François Caillé et David Vital ont été reconnus coupables de corruption, blanchiment et faux documents par le tribunal correctionnel de Saint-Denis.
Dans une affaire complexe mêlant faux documents, marchés publics frauduleux et blanchiment, un magnat de La Réunion, François Caillé, ainsi que l’homme d’affaires David Vital, ont été condamnés vendredi par le tribunal de Saint-Denis. Selon Le Parisien, les accusations incluaient des abus de biens sociaux et de corruption active.
Caillé, à la tête d’un empire commercial constitué de concessions automobiles et de grandes surfaces, a écopé de quatre ans de prison avec sursis, d’une amende de 300 000 euros, ainsi que d’une interdiction de gestion d’entreprise de cinq ans. Son implication dans ce scandale est d’autant plus révélée qu’il fut un ancien leader du Medef de la région.
De son côté, David Vital, âgé de 52 ans, a reçu une peine plus lourde : cinq ans d’emprisonnement, dont deux ferme, ainsi qu’une amende de 100 000 euros (50 000 avec sursis) et une interdiction de gestion d’entreprise pendant dix ans. L'homme d'affaires a été poursuivi pour des infractions similaires, y compris la fraude fiscale.
Une dénonciation à l’origine de l’enquête
L’enquête a été déclenchée début 2023 suite à une dénonciation anonyme concernant le train de vie extravagant de Vital. Les autorités ont alors mis à jour un réseau de fausses factures s’élevant à 156 000 euros, destiné à rémunérer Vital en échange de renseignements sur des appels d’offres municipaux à Saint-Paul, la seconde ville de l’île.
Le parquet avait initialement requis trois ans d’emprisonnement avec sursis pour Caillé et six ans pour Vital. Cinq autres personnes, y compris un ancien directeur d'Air Austral, ont également été condamnées à des peines de prison assorties de sursis. L’ancien dirigeant d’Air Austral a annoncé son intention de faire appel, soulignant la tempête médiatique entourant cette affaire.
Un « accord » entre les deux hommes
Le dossier impliquait quatre appels d’offres d’une valeur totale de près de deux millions d’euros liés à l'acquisition de véhicules. Un employé municipal responsable de la flotte communale aurait fourni des informations concernant les offres concurrentes pour favoriser le groupe de Caillé, moyennant des promesses d’embauche.

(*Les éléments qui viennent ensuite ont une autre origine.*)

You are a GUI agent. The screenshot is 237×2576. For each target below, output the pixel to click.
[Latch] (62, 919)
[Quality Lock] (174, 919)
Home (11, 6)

Lors du procès, François Caillé a confirmé avoir rémunéré David Vital via des fausses factures pour obtenir des informations sur ses concurrents, tout en niant avoir été impliqué dans un acte de corruption direct. "On m’a informé que mon groupe faisait mauvaise figure sur le marché public. J’ai passé un arrangement avec Vital pour qu’il me fournisse des renseignements", a-t-il expliqué. Il a également précisé avoir mis un terme à cette pratique en septembre 2023.